I have an IPSec site-to-site vpn connection setup where both the VPN gws are VyOS
VyOS-1 <-----> VyOS-2
| – ---- – - - ---- |
sw1 – – - – - - - sw2
| – - — ---- - ---- |
sevr1 ----- server2

When testing iperf on my servers passing by IPsec tunnel, I get bandwidth up to 1 Gbps.
What is the maximum performance that is supported by ipsec site to site tunnel in vyos?

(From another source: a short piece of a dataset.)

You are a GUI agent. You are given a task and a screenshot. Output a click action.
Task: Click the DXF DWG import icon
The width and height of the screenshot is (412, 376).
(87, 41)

Viacheslav · February 3, 2023, 9:10am

Try QAT if your devices support it

nazuko · February 3, 2023, 2:53pm

erro: system acceleration qat is not configured

Is vyos by default cannot go up to 1gpps with IPsec tunnel ? Because I saw already in the vyos forum that there are a lot of cases like mine, so I wonder if the max performance of ipsec is 1gps

n.fort · February 3, 2023, 6:16pm

VyOS does not implement any restrictions.
Are all interfaces involved more than giabitEthernet?

nazuko · February 8, 2023, 9:29am

yes, it’s 10gb peer interface

Viacheslav · February 10, 2023, 10:41am

Try different encryption|hash parameters
for example

set vpn ipsec esp-group MyESPGroup proposal 1 encryption aes128
set vpn ipsec esp-group MyESPGroup proposal 1 hash sha1

Also check CPU utilization during the test
"sudo top" and press "1"

vishalgahlawat · February 19, 2024, 12:41pm

facing similar issue , any work around for this ?
do anyone able to achieve the bandwidth over 1gbps through ipsec ?

L0crian · February 19, 2024, 1:24pm

IPsec will unfortunately perform only to the level of your CPU’s single core performance. If you need more throughput with IPsec, you need a better performing CPU, or acceleration like Viacheslav mentioned previously in this thread.

You can solve it by looking towards alternatives for encryption like WireGuard. WireGuard uses all cores in a system so it is much more effecient. Here’s an example on a cheap $100USDmini-pc with a quad-core Celeron (2.7Ghz max clock):

IPsec:
[ ID] Interval Transfer Bitrate Retr
[ 5] 0.00-10.00 sec 1.51 GBytes 1.30 Gbits/sec 53 sender
[ 5] 0.00-10.00 sec 1.51 GBytes 1.30 Gbits/sec receiver

Wireguard:
[ ID] Interval Transfer Bitrate Retr
[ 5] 0.00-10.00 sec 2.26 GBytes 1.94 Gbits/sec 3366 sender
[ 5] 0.00-10.00 sec 2.26 GBytes 1.94 Gbits/sec receiver

Here’s a look at the CPU utilization during those tests:

IPsec:

WireGuard:

Almost 2Gbps in a $100USD mini-PC isn’t bad. You can of course get much more performance with a more capable box.